O relatório apresentado pelo deputado Aguinaldo Ribeiro (PP-PB) manteve as condições diferenciadas do regime tributário vigente da ZFM até 2073, atendendo aos apelos da bancada do Amazonas e do governador Wilson Lima.

No entanto, essa medida gerou divergências, especialmente entre os governadores das regiões Sul e Sudeste do país. Durante uma reunião com o presidente da Câmara dos Deputados, Arthur Lira (PP-AL), dois governadores manifestaram sua oposição.

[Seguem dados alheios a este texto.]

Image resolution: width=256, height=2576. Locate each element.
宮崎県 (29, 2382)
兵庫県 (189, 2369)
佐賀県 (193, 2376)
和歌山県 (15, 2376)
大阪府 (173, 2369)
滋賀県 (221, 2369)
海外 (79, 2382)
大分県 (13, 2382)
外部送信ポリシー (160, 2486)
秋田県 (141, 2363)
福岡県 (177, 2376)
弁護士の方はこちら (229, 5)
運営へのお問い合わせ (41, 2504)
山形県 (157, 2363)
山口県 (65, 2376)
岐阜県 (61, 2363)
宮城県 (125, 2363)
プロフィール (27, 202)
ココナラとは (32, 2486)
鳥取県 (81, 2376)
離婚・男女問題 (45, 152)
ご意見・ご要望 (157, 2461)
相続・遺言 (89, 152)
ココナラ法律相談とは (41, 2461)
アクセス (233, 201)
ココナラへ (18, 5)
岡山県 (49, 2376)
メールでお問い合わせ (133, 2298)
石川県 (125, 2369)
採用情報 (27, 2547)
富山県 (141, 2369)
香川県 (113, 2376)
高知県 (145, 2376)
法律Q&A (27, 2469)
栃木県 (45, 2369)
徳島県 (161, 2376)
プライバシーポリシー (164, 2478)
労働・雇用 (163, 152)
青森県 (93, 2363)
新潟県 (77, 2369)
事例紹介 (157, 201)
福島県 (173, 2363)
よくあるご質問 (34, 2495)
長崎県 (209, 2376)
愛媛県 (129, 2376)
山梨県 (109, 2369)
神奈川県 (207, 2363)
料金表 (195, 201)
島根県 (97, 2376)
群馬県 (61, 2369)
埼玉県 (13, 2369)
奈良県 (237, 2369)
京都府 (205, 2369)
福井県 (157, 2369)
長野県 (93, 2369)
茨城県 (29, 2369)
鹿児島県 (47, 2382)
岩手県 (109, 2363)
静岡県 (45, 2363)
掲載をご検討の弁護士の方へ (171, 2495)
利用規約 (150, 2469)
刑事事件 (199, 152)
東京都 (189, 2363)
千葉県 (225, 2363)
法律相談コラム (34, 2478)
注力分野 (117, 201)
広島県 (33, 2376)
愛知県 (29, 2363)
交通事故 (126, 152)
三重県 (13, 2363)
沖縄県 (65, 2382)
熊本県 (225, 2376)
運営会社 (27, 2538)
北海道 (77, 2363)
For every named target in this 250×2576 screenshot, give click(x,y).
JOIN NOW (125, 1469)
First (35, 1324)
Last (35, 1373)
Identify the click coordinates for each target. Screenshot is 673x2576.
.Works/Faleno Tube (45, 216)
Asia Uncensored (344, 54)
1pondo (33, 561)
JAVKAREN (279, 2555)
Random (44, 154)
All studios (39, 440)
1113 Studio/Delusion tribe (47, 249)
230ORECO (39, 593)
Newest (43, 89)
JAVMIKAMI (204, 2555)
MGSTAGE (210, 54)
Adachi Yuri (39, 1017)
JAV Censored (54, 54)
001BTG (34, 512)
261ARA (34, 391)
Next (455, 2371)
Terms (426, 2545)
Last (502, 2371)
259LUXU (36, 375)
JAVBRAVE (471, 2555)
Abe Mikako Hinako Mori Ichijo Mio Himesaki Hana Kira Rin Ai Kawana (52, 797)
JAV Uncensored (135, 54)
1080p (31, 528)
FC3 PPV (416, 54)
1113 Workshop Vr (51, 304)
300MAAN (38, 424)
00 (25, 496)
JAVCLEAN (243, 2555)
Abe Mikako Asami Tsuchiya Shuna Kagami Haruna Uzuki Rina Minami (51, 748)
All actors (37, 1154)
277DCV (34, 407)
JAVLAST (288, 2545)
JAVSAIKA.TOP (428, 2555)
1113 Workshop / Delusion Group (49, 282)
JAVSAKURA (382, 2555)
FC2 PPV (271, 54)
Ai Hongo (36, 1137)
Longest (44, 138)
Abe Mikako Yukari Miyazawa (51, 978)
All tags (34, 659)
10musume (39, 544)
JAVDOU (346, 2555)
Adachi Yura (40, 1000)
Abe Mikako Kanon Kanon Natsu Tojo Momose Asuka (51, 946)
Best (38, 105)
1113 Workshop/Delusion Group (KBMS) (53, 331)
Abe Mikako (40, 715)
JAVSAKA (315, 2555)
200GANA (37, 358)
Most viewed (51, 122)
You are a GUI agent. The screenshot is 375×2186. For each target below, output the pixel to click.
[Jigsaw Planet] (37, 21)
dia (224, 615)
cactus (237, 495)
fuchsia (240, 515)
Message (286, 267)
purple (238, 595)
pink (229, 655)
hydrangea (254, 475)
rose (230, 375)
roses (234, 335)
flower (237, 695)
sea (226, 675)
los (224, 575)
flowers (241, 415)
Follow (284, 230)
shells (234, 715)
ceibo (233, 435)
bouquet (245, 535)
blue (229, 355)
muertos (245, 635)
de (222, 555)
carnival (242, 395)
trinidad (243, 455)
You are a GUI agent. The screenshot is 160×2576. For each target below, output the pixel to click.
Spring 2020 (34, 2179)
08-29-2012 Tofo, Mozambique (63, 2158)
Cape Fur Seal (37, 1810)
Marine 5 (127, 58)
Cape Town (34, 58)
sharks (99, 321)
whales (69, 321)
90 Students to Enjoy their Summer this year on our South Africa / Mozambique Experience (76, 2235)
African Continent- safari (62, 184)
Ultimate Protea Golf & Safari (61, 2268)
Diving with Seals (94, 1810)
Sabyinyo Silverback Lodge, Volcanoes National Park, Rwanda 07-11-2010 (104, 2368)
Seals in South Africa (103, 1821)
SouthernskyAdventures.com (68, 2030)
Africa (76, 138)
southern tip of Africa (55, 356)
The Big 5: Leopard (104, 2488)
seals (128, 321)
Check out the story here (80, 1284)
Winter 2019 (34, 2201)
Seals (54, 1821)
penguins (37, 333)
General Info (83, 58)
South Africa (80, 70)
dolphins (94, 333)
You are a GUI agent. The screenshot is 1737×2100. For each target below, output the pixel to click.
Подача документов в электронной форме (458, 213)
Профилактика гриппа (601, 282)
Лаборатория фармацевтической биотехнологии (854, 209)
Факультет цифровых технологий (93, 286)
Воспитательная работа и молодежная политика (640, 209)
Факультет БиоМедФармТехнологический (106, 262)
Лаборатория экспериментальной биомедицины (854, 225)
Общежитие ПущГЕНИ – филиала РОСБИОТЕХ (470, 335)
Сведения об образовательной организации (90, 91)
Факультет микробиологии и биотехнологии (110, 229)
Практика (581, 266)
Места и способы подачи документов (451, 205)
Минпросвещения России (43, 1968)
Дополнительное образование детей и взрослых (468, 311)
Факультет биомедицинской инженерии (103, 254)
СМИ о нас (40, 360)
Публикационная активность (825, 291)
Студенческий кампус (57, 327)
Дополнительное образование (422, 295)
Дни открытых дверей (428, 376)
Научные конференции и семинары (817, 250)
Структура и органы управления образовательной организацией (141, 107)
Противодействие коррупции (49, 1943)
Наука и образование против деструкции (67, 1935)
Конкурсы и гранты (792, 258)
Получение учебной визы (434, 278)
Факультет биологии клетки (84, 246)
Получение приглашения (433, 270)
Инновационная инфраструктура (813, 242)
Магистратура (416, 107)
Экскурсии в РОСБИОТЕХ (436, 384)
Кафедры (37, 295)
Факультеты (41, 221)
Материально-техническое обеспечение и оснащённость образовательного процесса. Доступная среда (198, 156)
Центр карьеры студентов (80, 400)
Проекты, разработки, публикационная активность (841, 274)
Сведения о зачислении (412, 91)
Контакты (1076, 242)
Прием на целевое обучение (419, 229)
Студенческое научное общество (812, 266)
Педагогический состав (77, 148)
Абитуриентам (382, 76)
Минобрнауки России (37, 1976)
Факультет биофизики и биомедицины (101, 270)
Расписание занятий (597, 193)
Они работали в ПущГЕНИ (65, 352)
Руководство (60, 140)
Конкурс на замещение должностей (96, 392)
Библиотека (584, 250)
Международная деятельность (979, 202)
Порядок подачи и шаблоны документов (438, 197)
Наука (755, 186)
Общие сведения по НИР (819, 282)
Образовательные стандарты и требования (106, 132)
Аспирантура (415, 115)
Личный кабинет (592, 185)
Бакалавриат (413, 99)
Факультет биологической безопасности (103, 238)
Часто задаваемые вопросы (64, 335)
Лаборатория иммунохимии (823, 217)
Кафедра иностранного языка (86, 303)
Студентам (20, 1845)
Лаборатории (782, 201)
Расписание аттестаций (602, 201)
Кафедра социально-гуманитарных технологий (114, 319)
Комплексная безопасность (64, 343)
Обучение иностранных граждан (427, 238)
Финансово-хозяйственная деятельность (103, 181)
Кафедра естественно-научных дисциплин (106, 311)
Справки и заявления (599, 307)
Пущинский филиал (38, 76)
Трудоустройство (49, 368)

Eduardo Leite, governador do Rio Grande do Sul, criticou a “manutenção casuística de regimes diferenciados e benefícios fiscais” da ZFM. Já Jorginho Mello, governador de Santa Catarina, defendeu o “equilíbrio de forças para acabar com a guerra fiscal”.

Renúncia de ICMS

Os governadores e empresas também estão preocupados com o crédito presumido, que permite que as empresas obtenham benefícios fiscais mesmo sem recolherem os impostos devidos. De acordo com a Febrafite, as renúncias fiscais relacionadas a benefícios fiscais representaram mais de R$ 60 bilhões em renúncia anual de ICMS em 2021. Esse valor pode chegar a R$ 100 bilhões em 2023, totalizando uma renúncia total de R$ 228 bilhões nesse imposto.

Embora todos os estados tenham vantagens tributárias nas operações de venda na Zona Franca de Manaus, a proposta de reforma tributária em debate busca o fim desses benefícios fiscais, o que tem preocupado os governadores.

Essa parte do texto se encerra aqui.